Jon Campisi Mar. 1, 2013, 8:31am

A federal judge has dismissed a civil rights complaint filed against the Pennsylvania

Board of Probation and Parole, its chairman, and two parole agents by the mother of slain Philadelphia Police Officer Moses Walker, Jr.

U.S. District Judge Harvey Bartle, III, who sits in the Eastern District of Pennsylvania, granted defense motions to dismiss the Section 1983 lawsuit that had been filed by Wayne S. Lipscomb following the death of her son, who was off duty when he was shot and killed on the streets of North Philadelphia after his shift at the local police district had ended back on Aug. 18 of last year.

Attorney Robert J. Mongeluzzi, of the firm Saltz, Mongeluzzi, Barrett & Bendesky, filed suit on behalf of Lipscomb following Walker’s death over claims that his killer, Rafael Jones, should not have been on the streets at the time he committed the murder because of prior parole violations.

The plaintiff alleged that her son died because of failures on the part of the parole board to have in place “proper and effective policies and procedures to protect the citizenry at large, and, in particular, police officers, including Officer Walker…”

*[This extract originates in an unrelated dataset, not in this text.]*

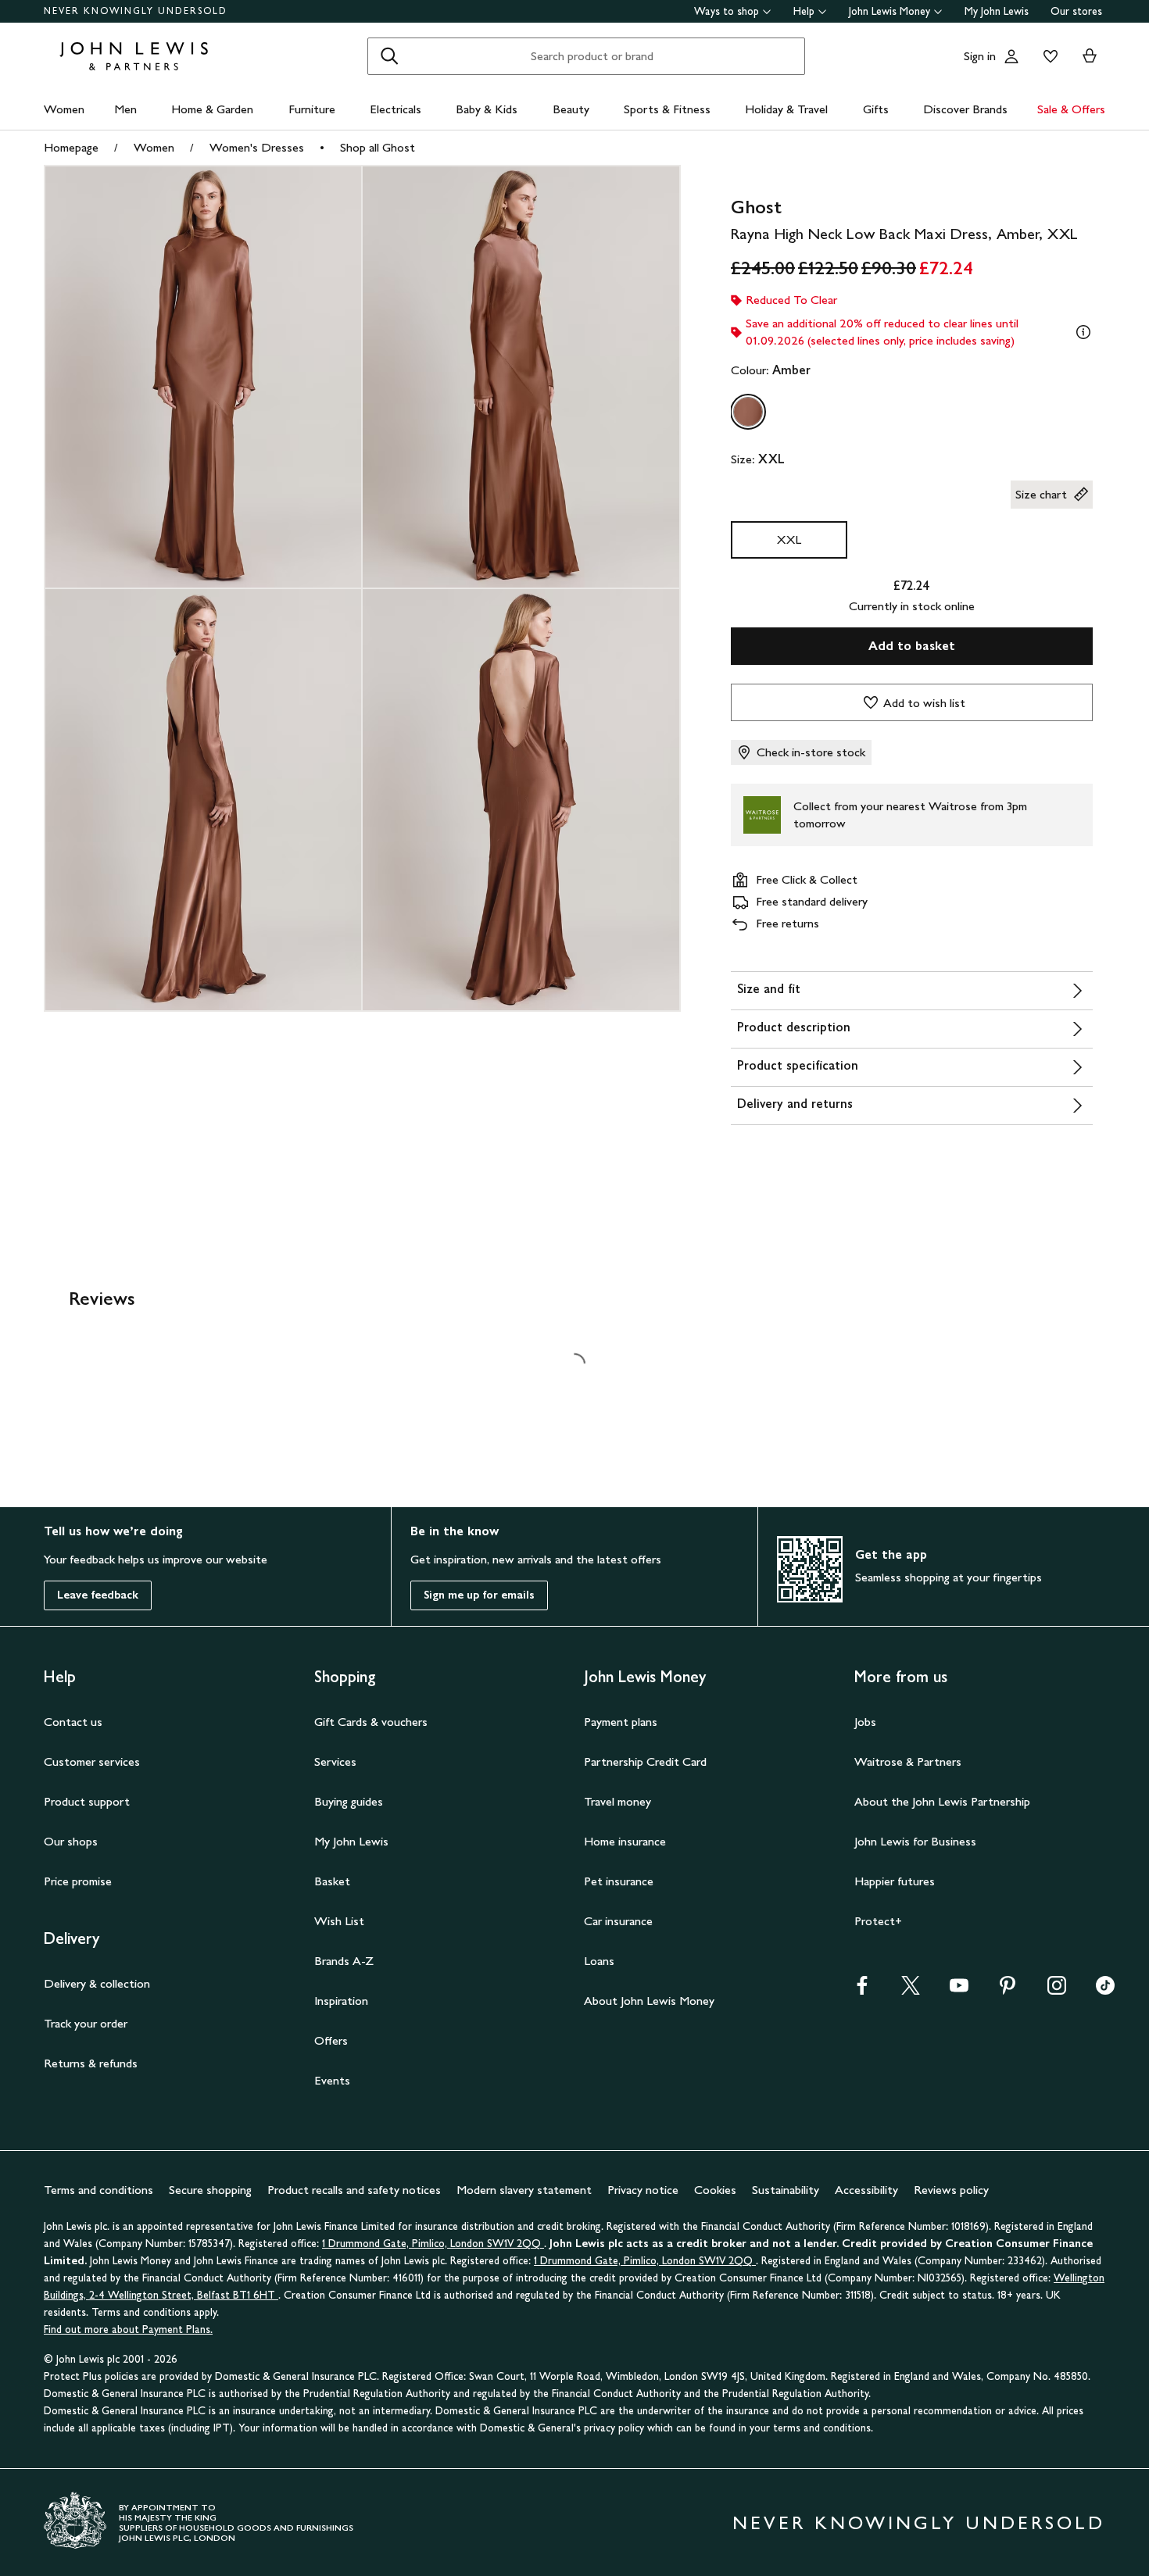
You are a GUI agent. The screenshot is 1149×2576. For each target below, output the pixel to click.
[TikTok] (1105, 1990)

The complaint had maintained that Jones violated the terms of his parole when he committed a prior robbery, and that he should have been under home confinement at the time of Walker’s murder, but he hadn’t been because the home he was staying in had no telephonic landline, which is required for home monitoring.

The complaint had accused the Board of Probation and Parole of a “systemic breakdown” that ultimately culminated in Walker’s shooting death.

This past December, lawyers representing the board filed a motion to dismiss the claim that asserted Lipscomb had failed to state a claim under Pennsylvania’s Wrongful Death and Survival Act.

“This is a classic case reflecting the harsh realities that law does not require that government ensure the safety of its citizens from private violence and that not every tragedy results in governmental financial compensation to the victim,” Chief Deputy Attorney General Barry N. Kramer had written at the time.

In his Feb. 27 memorandum and order, Bartle wrote that while the death of Walker was indeed tragic, the defendants simply cannot be held liable for his death under the circumstances alleged.

Bartle noted that Lipscomb’s complaint does not argue that the state-created danger was directed specifically at Walker, but rather the plaintiff contended that the danger was directed at a “discreet class of persons of whom Walker was a part as a ‘police officer acting in the line of duty who could be expected to draw his weapon in an effort to protect and serve the public when confronted with a violent felon wielding a loaded gun,’” the memorandum states.

The judge, however, wrote that he disagrees that the complaint describes any threat directed at a discreet class of people, in this case police officers, and that there is no allegation in the complaint that the defendants did anything that made Jones a special danger to a specific group including the cops, or that Jones was more likely to cause harm to a discreet class of people than to the public in general.

“No reasonable inference can be drawn that Jones while on parole was more inclined to target police officers as his victims than anyone else in Philadelphia or beyond,” Bartle wrote. “If anything, it is more probable than not that Jones would shy away from encounters with law enforcement officials as a group.”

Bartle noted that the complaint does not aver that Walker was in uniform at the time of his death or that Jones knew Walker was a police officer.

Aside from the state Board of Probation and Parole, the other defendants named in the lawsuit were the board’s chairman, Michael C. Potteiger, and parole agents Jose Rodriguez, Rosa Hernandez and Michelle Rivera.

All three had been sued in both their official and individual capacities.

The judicial memorandum notes that after receiving notice of the defendants’ dismissal motions, the plaintiff agreed to dismiss the claims against the Board of Probation and Parole and the action against Potteiger and Rodriguez in their official capacities, as well as all state law claims against Potteiger and Rodriguez in their individual capacities.

Since Lipscomb had not responded as to Hernandez, Bartle wrote, the court assumed that the plaintiff was treating that defendant as she had Potteiger and Rodriguez.

That left for decision only the Section 1983 claim against Potteiger, Rodriguez and Hernandez in their individual capacities.

Bartle wrote that assuming that all other elements necessary for a Section 1983 action against Potteiger, Rodriguez or Hernandez have been satisfied, “any threat they created was to the general population and not simply to a discreet individual or discreet class of individuals.”

Therefore, the judge determined, Lipscomb cannot move forward with her complaint under Section 1983 of the Civil Rights Act against the three named defendants.